Cuando entré a estudiar Historia me encontré con un profesor que se autodenominaba "enano maldito", es de esas personas de las que puedes aprender cada segundo una cosa nueva y diferente pero que te trastornan un poco con cada dato. Él siempre hablaba de lo extraño que era el tiempo, y le encontraba razón, somos la única especie que necesita de una máquina para saber si es "hora de comer", "hora de dormir", "tiempo de extrañarnos", etc. Nos esclavizamos en una relación con el espacio que nos domina más allá de lo tolerable.
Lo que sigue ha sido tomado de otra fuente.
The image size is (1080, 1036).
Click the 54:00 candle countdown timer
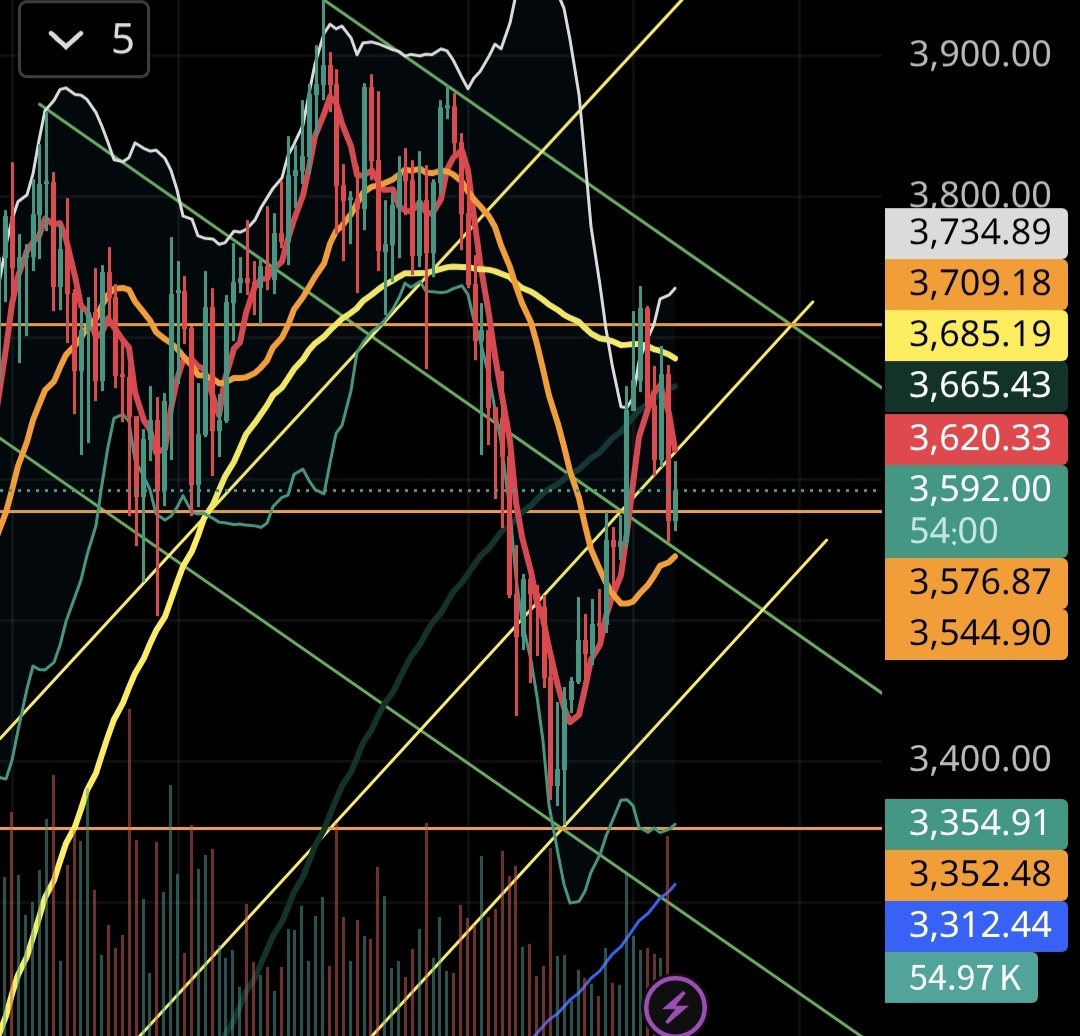coord(953,531)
En una de las imágenes que subí al fotolog escribí "saludos a todos menos al calendario", y aunque suene divertido, es verdad que he llegado a odiar todos aquellos elementos y aparatos que me indican tiempo. El calendario con el que debo distribuir el tiempo cerca y lejos de mi familia, cerca y lejos de la persona que amo, cerca y lejos de la ciudad, sobre o bajo un avión, ventas de pasajes con tarifa estudiante a Valparaíso, bla bla. Y el reloj ¡peor aún! si la agonía es larga ante el calendario, imaginen lo que sufro con la precisión zuiza, minuto a minuto, segundo a segundo , controlandolo absolutamente todo, clases, comida, saludos y despedidas. Es terrible.
Y lo peor de lo peor, es que cuando estoy en mis crisis existencialistas, pensando si es posible vivir sin la noción formal del tiempo, no falta el o la personaje con la frase que me hace engrifar como gato... "no te preocupes, hay tiempo para todo" Sin comentarios.
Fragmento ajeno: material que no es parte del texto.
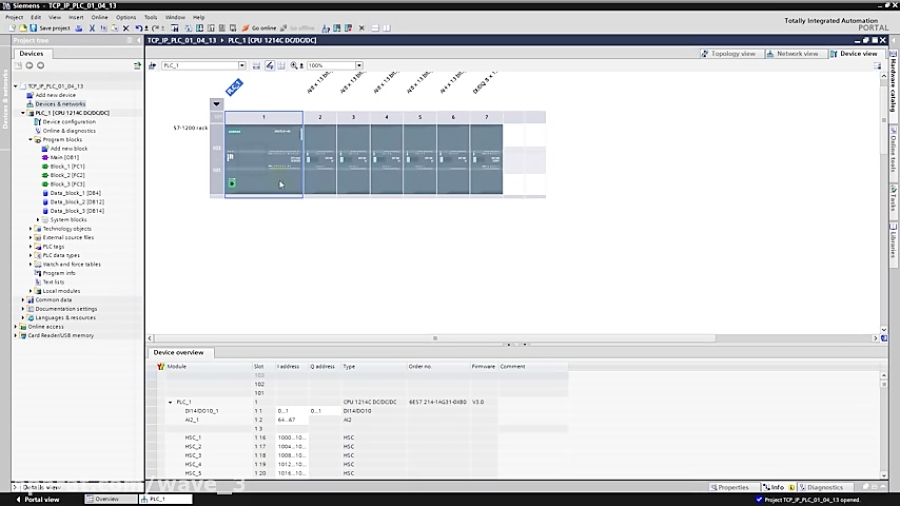Click the Save project icon
Screen dimensions: 900x506
tap(33, 28)
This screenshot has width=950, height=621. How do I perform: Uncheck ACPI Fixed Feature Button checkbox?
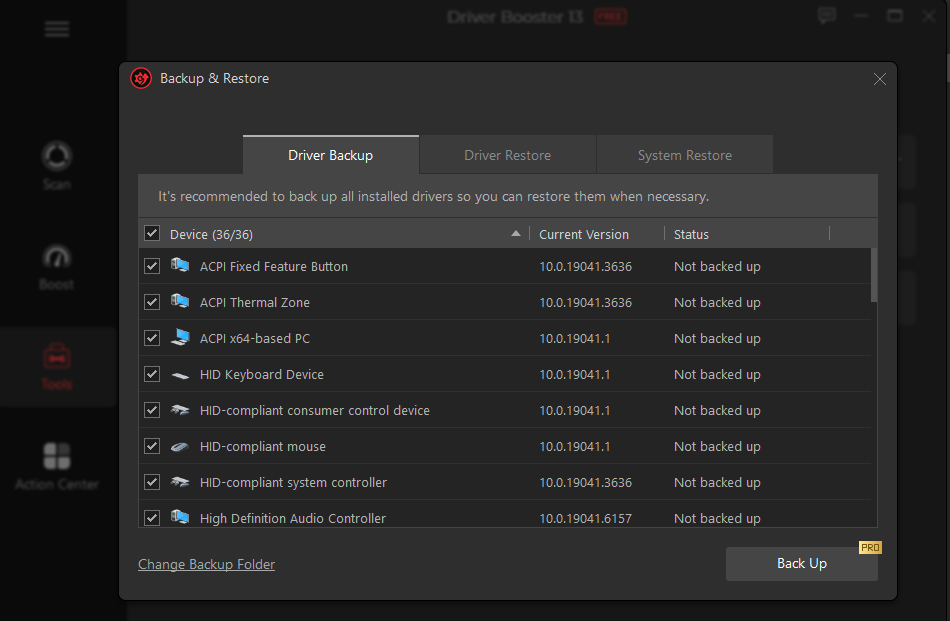(152, 266)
A quienes estén pensando que enloquecí, quizás tengan razón, sólo me queda preguntarles ¿enloquecí? tiempo pasado ¿por lo tanto es posible que en el presente esté cuerda? o ¿enloquezco? entonces sería un proceso del presente y como el futuro es incierto quizás nunca lo termine y siga cuerda.
En fin, a nadie le importa.
... El "fin" es una denominación temporal?